Selection –
____________________

Down to Earth

Tomorrow’s Earth Day Cleanup event is allowing North Allegheny students to take initiative to improve the local environment.


photo by Lucie Flagg

Picking up litter off the ground is an easy way to clean up the environment.

Anna Parsons, Staff Writer

After witnessing the positive effects that the first quarantine had on global environmental health, Earth Day Cleanup directors Quinn Volpe, David Schantz, and Sally Cho knew they had to continue improving the quality of our planet, especially since humans have started to negatively affect the planet again. 

“Our planet began to heal itself because pollution levels went down on many different fronts,” Volpe said. “Now that we’re starting to get back outside nearly everyday, we must work to help the planet in any way we can.”

Earth Day, which takes place on April 22nd, celebrates the place humans call home, and North Allegheny students are coming together to help clean up the planet by volunteering to pick up trash in neighborhoods, parks, or other public spaces. The Earth Day Cleanup is open to students, staff, parents, and community members wanting to improve the environment. 

“Climate change is a real issue that impacts everybody,” Cho said. “It is very important to protect our environment.” 

The event will stress the importance of taking care of the Earth at a time when environmental decline is only growing more serious.

____________________

Data section –
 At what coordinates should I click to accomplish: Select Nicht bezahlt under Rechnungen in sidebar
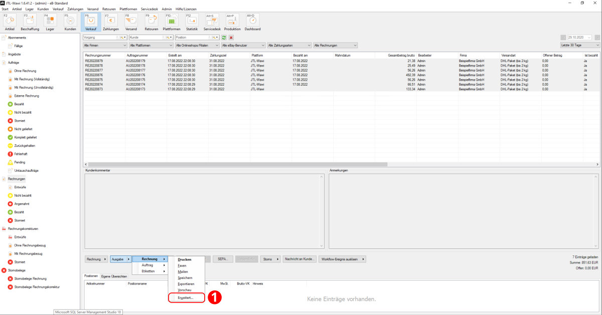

____________________

Requirement 1 –
Summarize the Earth Day Cleanup article in two sentences.
Requirement 2 –
Duplicate the Earth Day Cleanup article from "Down to Earth" up to and including "up the environment.".
Requirement 3 –
Go on with the Earth Day Cleanup article, picking up after its final sentence.
The data can be set aside for this work.

Response 1 –
Earth Day Cleanup directors Quinn Volpe, David Schantz, and Sally Cho set out to keep improving the planet after seeing the positive environmental effects of the first quarantine. Their event invites North Allegheny students, staff, parents, and community members to volunteer by picking up trash in neighborhoods, parks, or other public spaces.

Response 2 –
Down to Earth

Tomorrow’s Earth Day Cleanup event is allowing North Allegheny students to take initiative to improve the local environment.


photo by Lucie Flagg

Picking up litter off the ground is an easy way to clean up the environment.

Response 3 –
“I think that the inspiration behind this event was not only to help mitigate the degrading conditions of the Earth in a localized way, but also to help spread awareness of environmental issues,” Schantz said. 

The hope for the cleanup is to educate others on the state of the world and to encourage participation from students and community members to tidy up their own backyards. 

“I’m hoping that the work that people do during the event is eye opening,” Schantz said. “I hope it inspires them to want to continue to advocate for a cleaner world and to get others involved as well.” 

Even localized cleanup positively affects the entire environment. 

“Our team hopes that this will bring light to seemingly simple things that feed into climate change,” Volpe said. “While climate issues are caused primarily by larger factors, we should do whatever we can to avoid contributing to the problem at a local level.”

The event is organized under the NA Social Justice Club, but is partnered with service organizations so that participants can gain service hours. They can receive hours for NAI and NASH Key Clubs, National Honors Society, and other outside organizations by indicating on the sign up form. 

To sign up, interested volunteers must fill out the Google form located on the event’s website, providing name, email, phone number, and information regarding desired location of cleanup and time. 

Taking the initiative to better the shape of our environment even through small action is the main takeaway of the Earth Day Cleanup. Anyone, regardless if they’re a part of the NA community, is welcome to take the step to ameliorate our local environment. 

“I hope this gives people a new appreciation for our environment,” Cho added. “Hopefully, it will raise awareness of climate change.”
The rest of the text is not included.